ENGIE Africa Consortium Starts Commercial Operation of Egypt’s Largest Wind Farm

ENGIE Africa has announced construction and commissioning of the 262.5- MW Ras Ghareb wind farm in Egypt is complete 45 days ahead of schedule. All 125 wind turbines, provided by Siemens Gamesa, are installed and operational and the wind farm is fully connected to the grid ready for commercial operation.
ENGIE Africa Consortium Starts Commercial Operation of Egypt’s Largest Wind Farm
Courtesy of Ras Ghareb Wind Energy

The project company, Ras Ghareb Wind Energy SAE is owned by ENGIE (40 percent) and its consortium partners Toyota Tsusho Corporation/Eurus Energy Holdings Corporation (40 percent) and Orascom Construction (20 percent).

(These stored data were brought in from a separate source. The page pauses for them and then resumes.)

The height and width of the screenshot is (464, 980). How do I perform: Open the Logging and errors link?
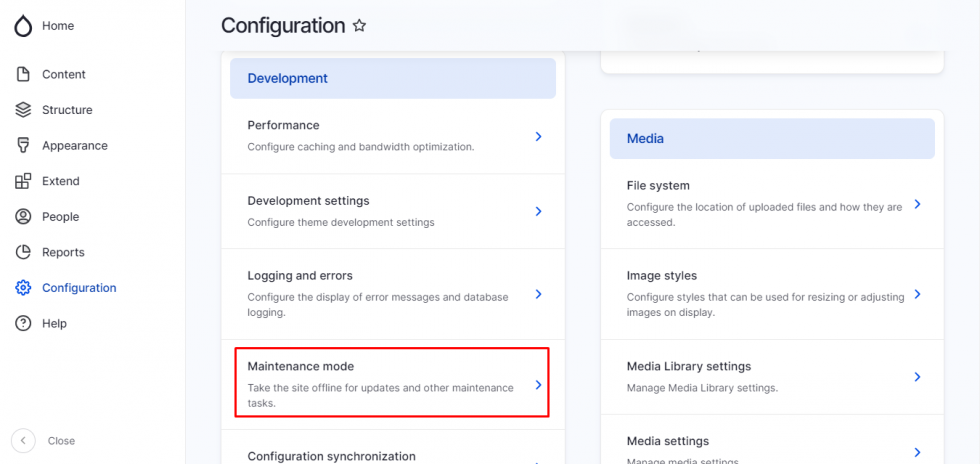300,276
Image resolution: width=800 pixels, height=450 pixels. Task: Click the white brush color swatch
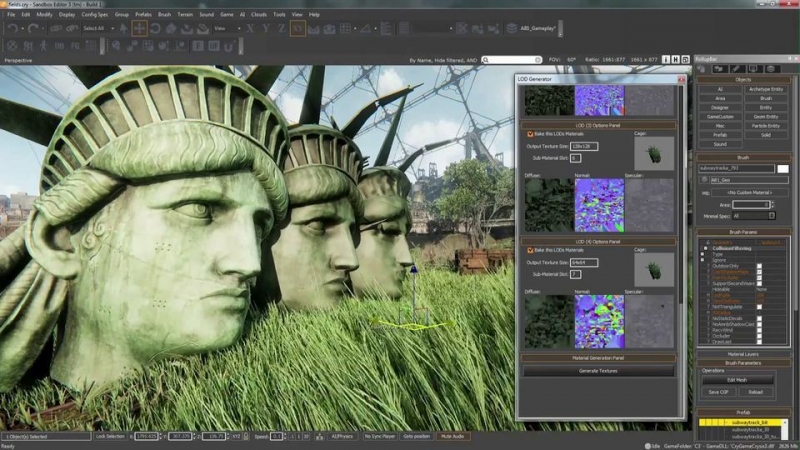click(x=783, y=168)
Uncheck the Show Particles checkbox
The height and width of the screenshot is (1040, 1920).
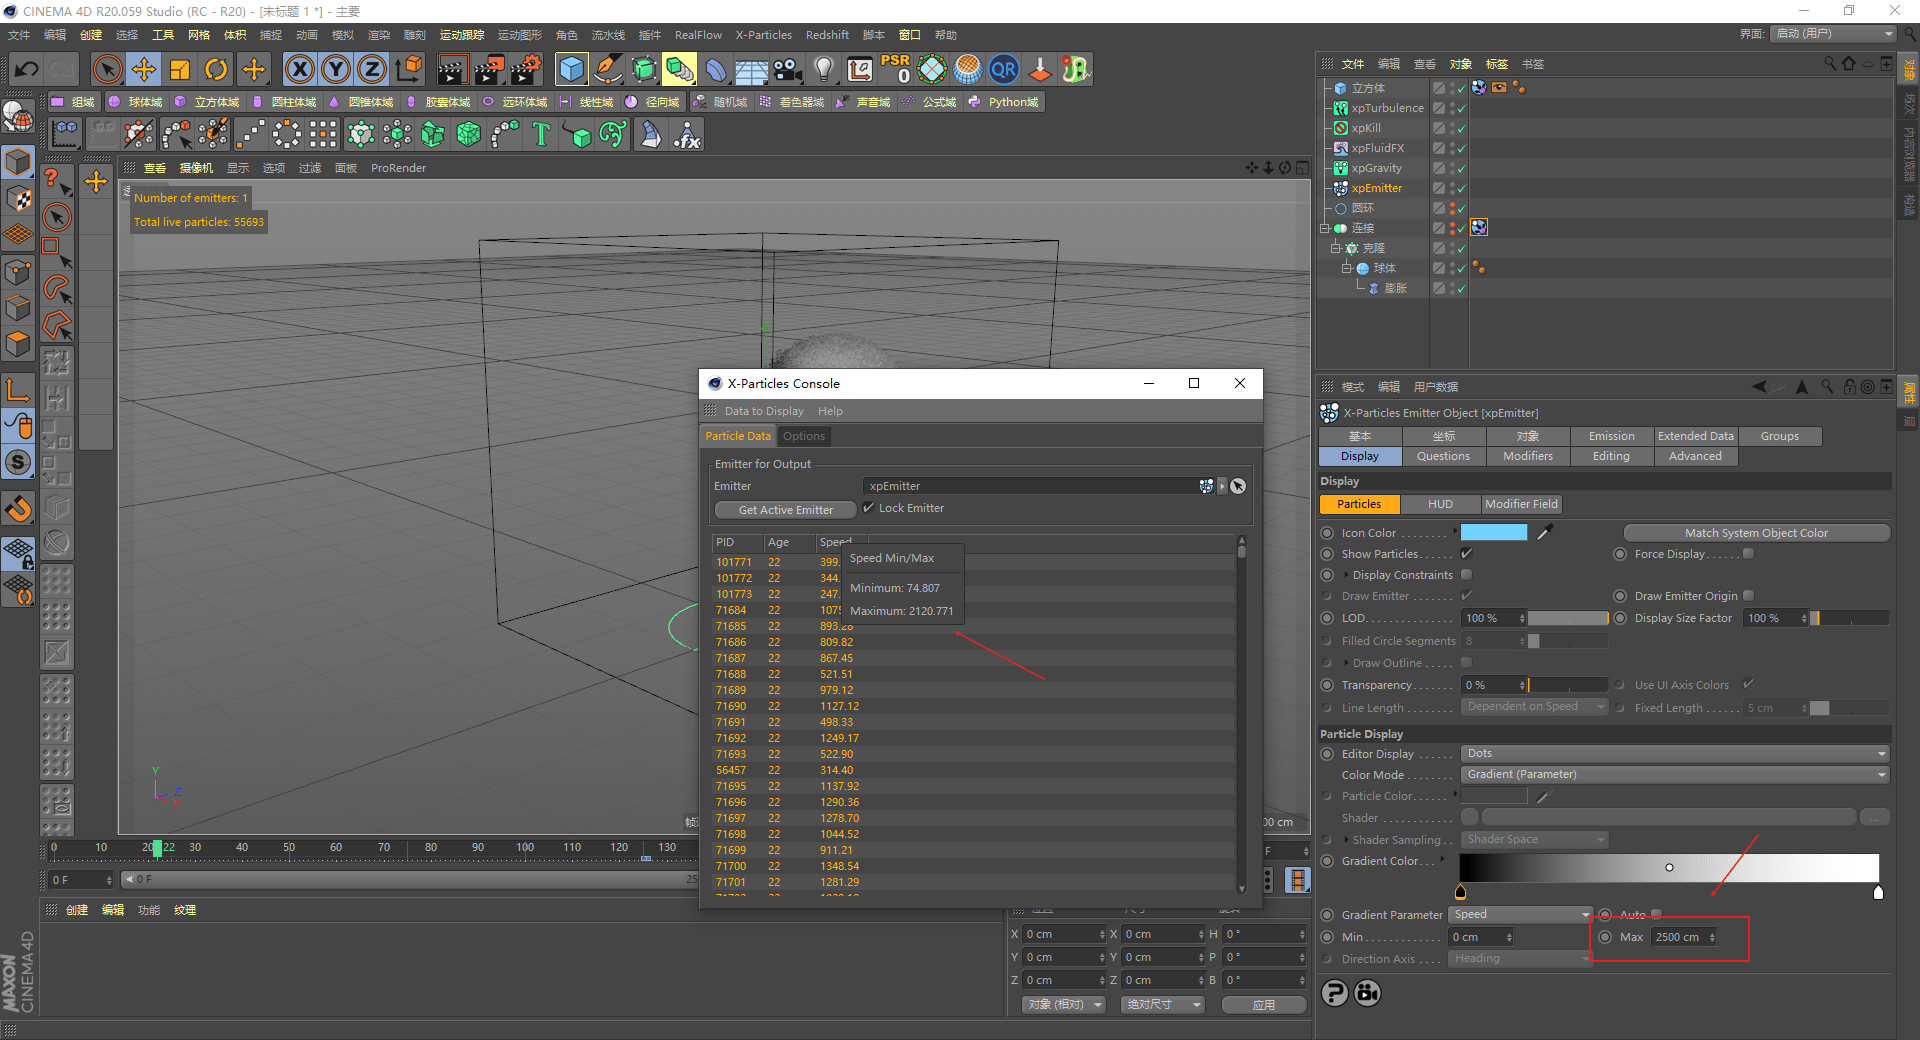(x=1466, y=554)
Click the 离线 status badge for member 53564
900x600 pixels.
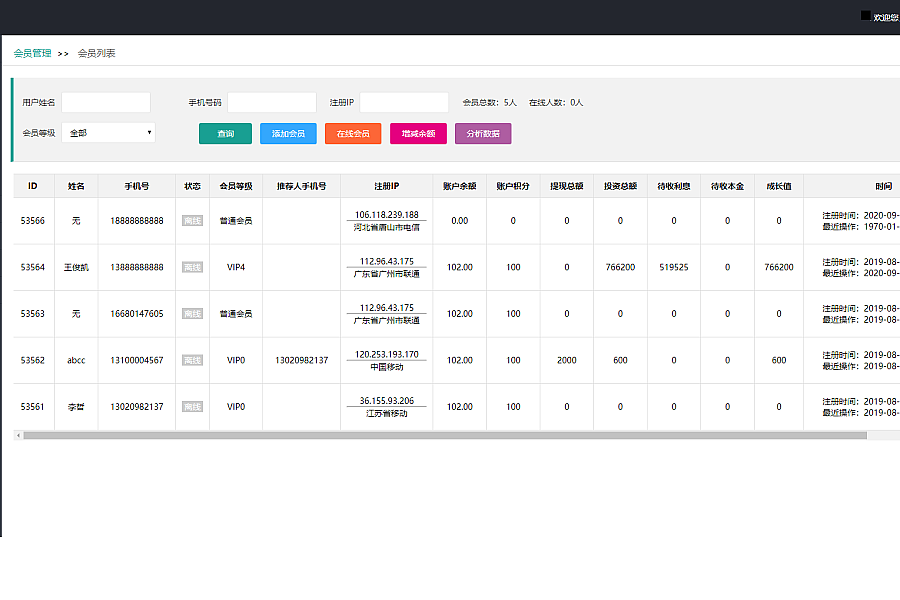192,267
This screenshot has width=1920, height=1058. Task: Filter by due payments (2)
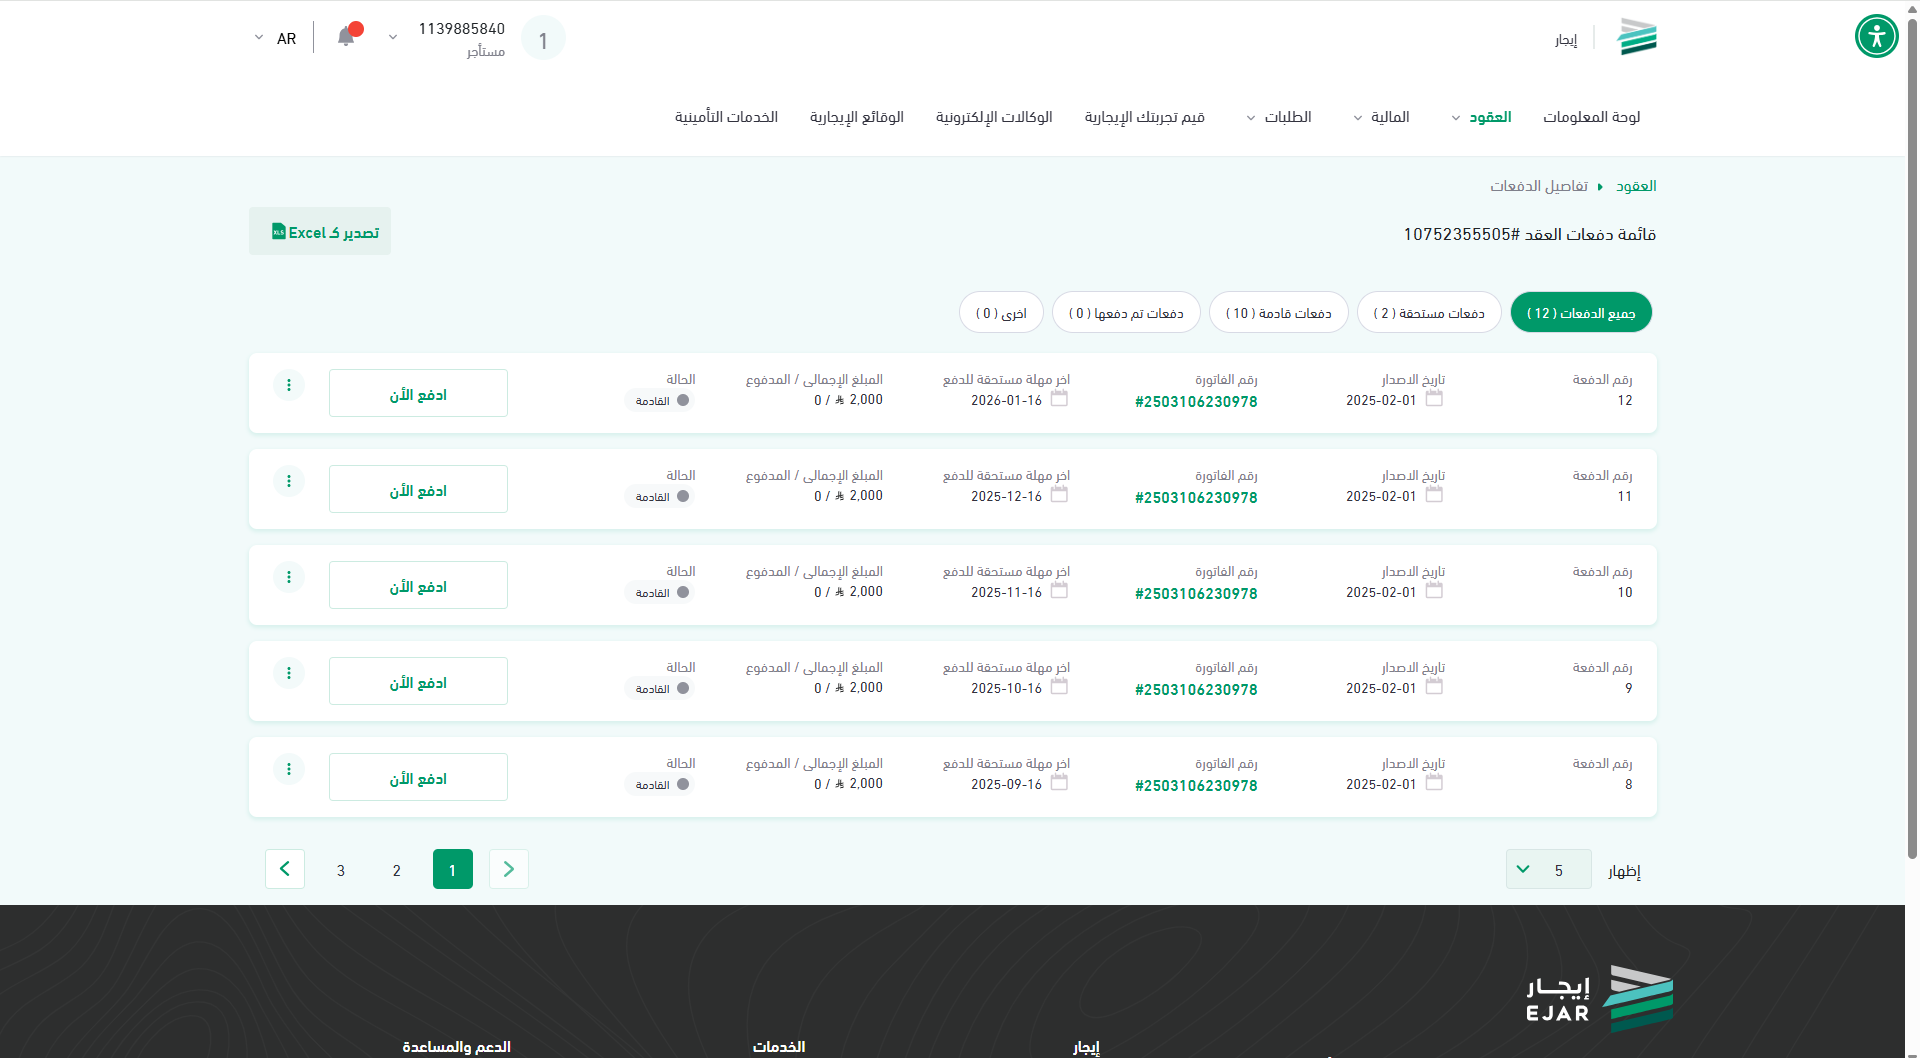[1428, 313]
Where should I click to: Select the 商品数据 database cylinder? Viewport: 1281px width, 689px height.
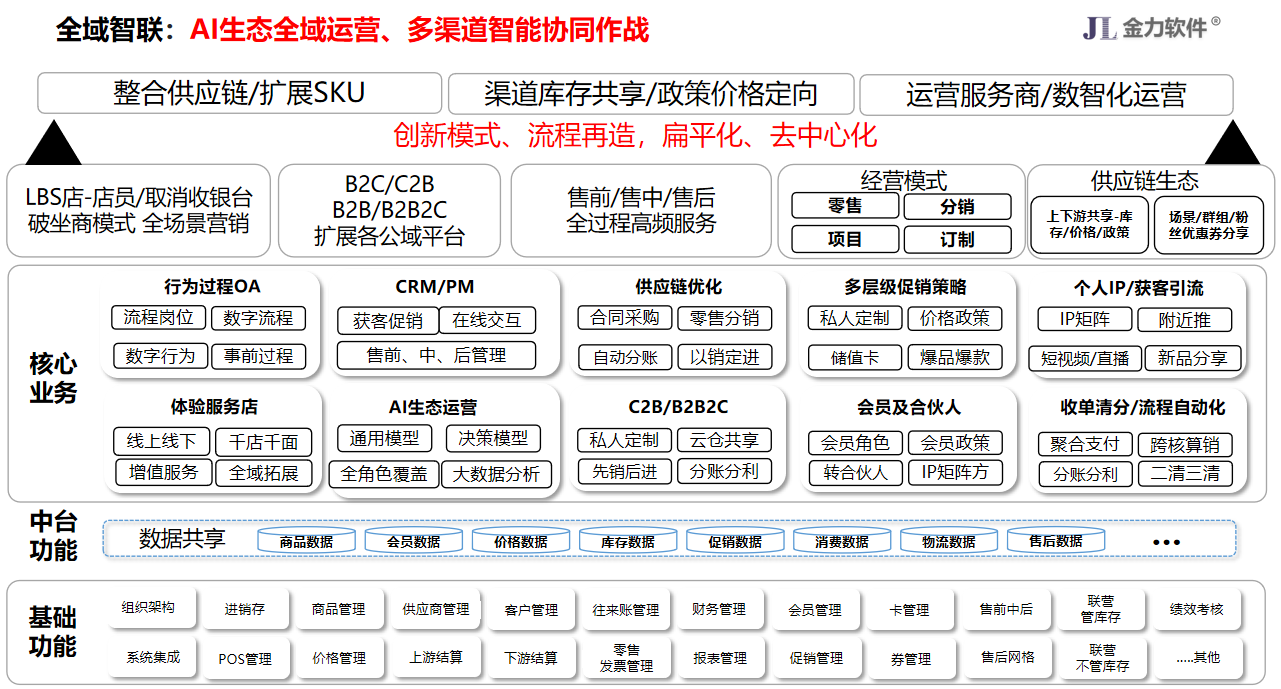(306, 541)
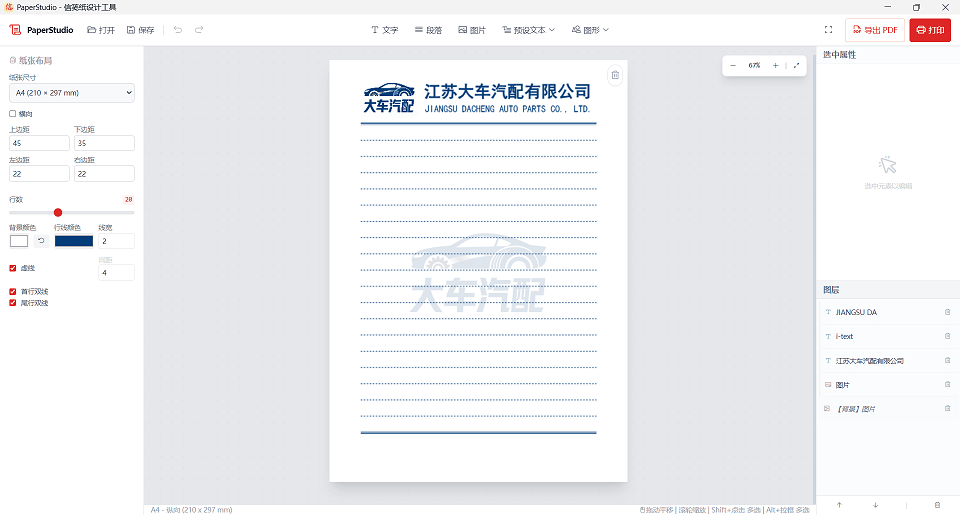
Task: Click the undo arrow in the toolbar
Action: (x=178, y=30)
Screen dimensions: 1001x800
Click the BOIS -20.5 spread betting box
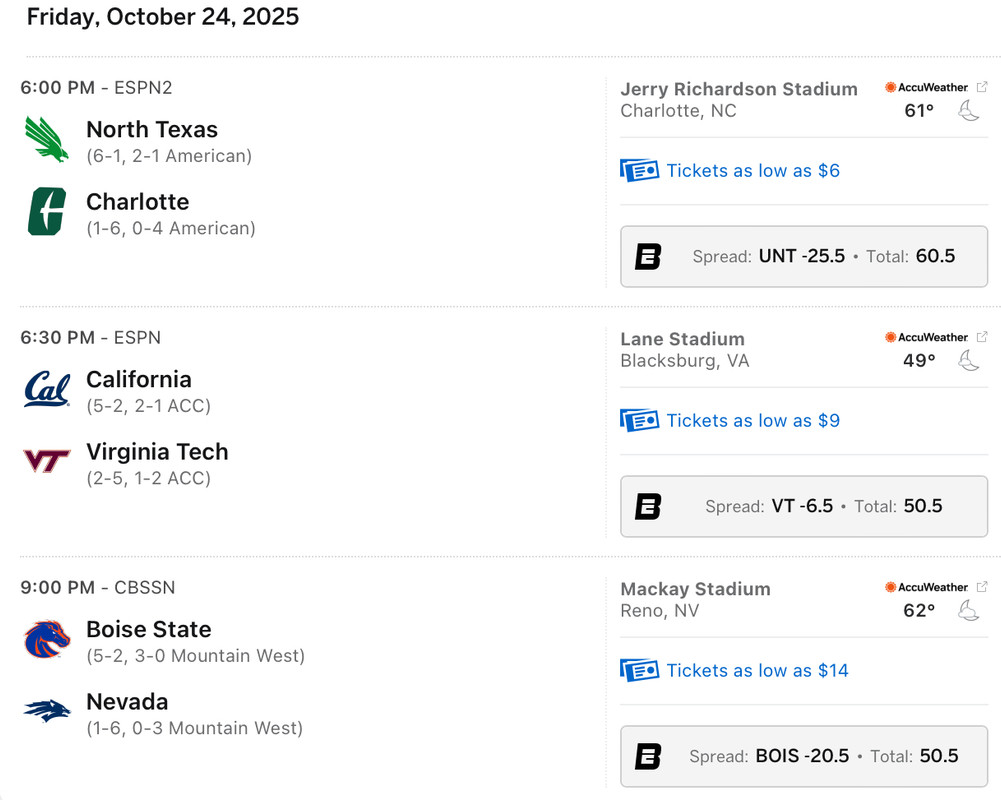click(804, 756)
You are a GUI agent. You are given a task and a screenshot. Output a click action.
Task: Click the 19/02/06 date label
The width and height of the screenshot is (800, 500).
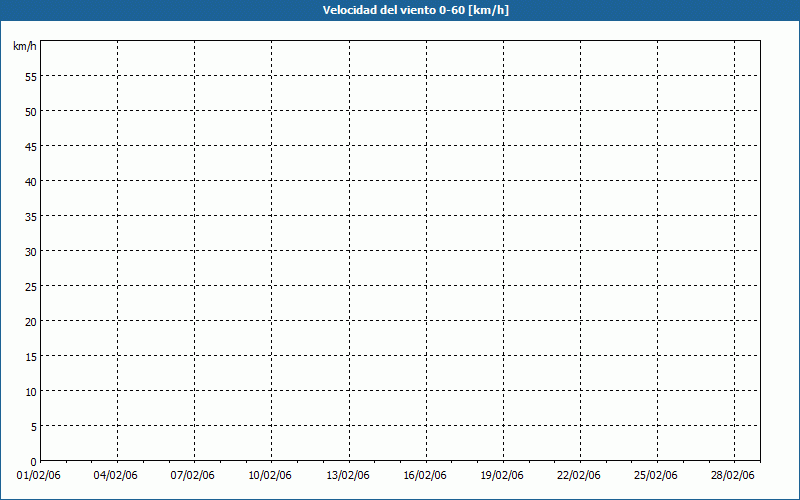[502, 476]
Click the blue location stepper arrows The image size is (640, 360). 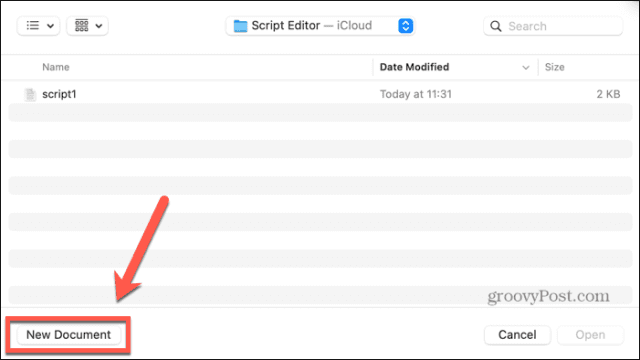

The wind farm is located near Ras Ghareb on the Gulf of Suez, an optimal site with about 60 percent of gross capacity factor. The energy is sold under a 20-year PPA to the Egyptian Electricity Transmission Company. The project also entered into a 15 year service agreement with Siemens Gamesa Renewable Energy. The total investment cost of the project is approximately $380 million

Ras Ghareb Wind Energy is the first wind farm tendered on a Build-Own-Operate (BOO) scheme and is part of the Egyptian government’s drive to increase the share of renewables in the energy mix with a target wind generation capacity of 7 GW by 2022.

Yoven Moorooven, CEO of ENGIE Africa commented , “There is a huge potential for low-cost renewable energy in Africa. We are honored that the Egyptian authorities have selected the ENGIE consortium to be part of their strategic energy plan.”

The consortium arranged non-recourse project financing from The Japan Bank for International Corporation in coordination with Sumitomo Mitsui Banking Corporation and Société Générale under a Nippon Export and Investment Insurance (NEXI) cover. Commercial International Bank Egypt is acting as working capital bank and Attijariwafa Bank provided an equity bridge loan for Orascom Construction.

The consortium is now preparing the next wind project of 500 MW.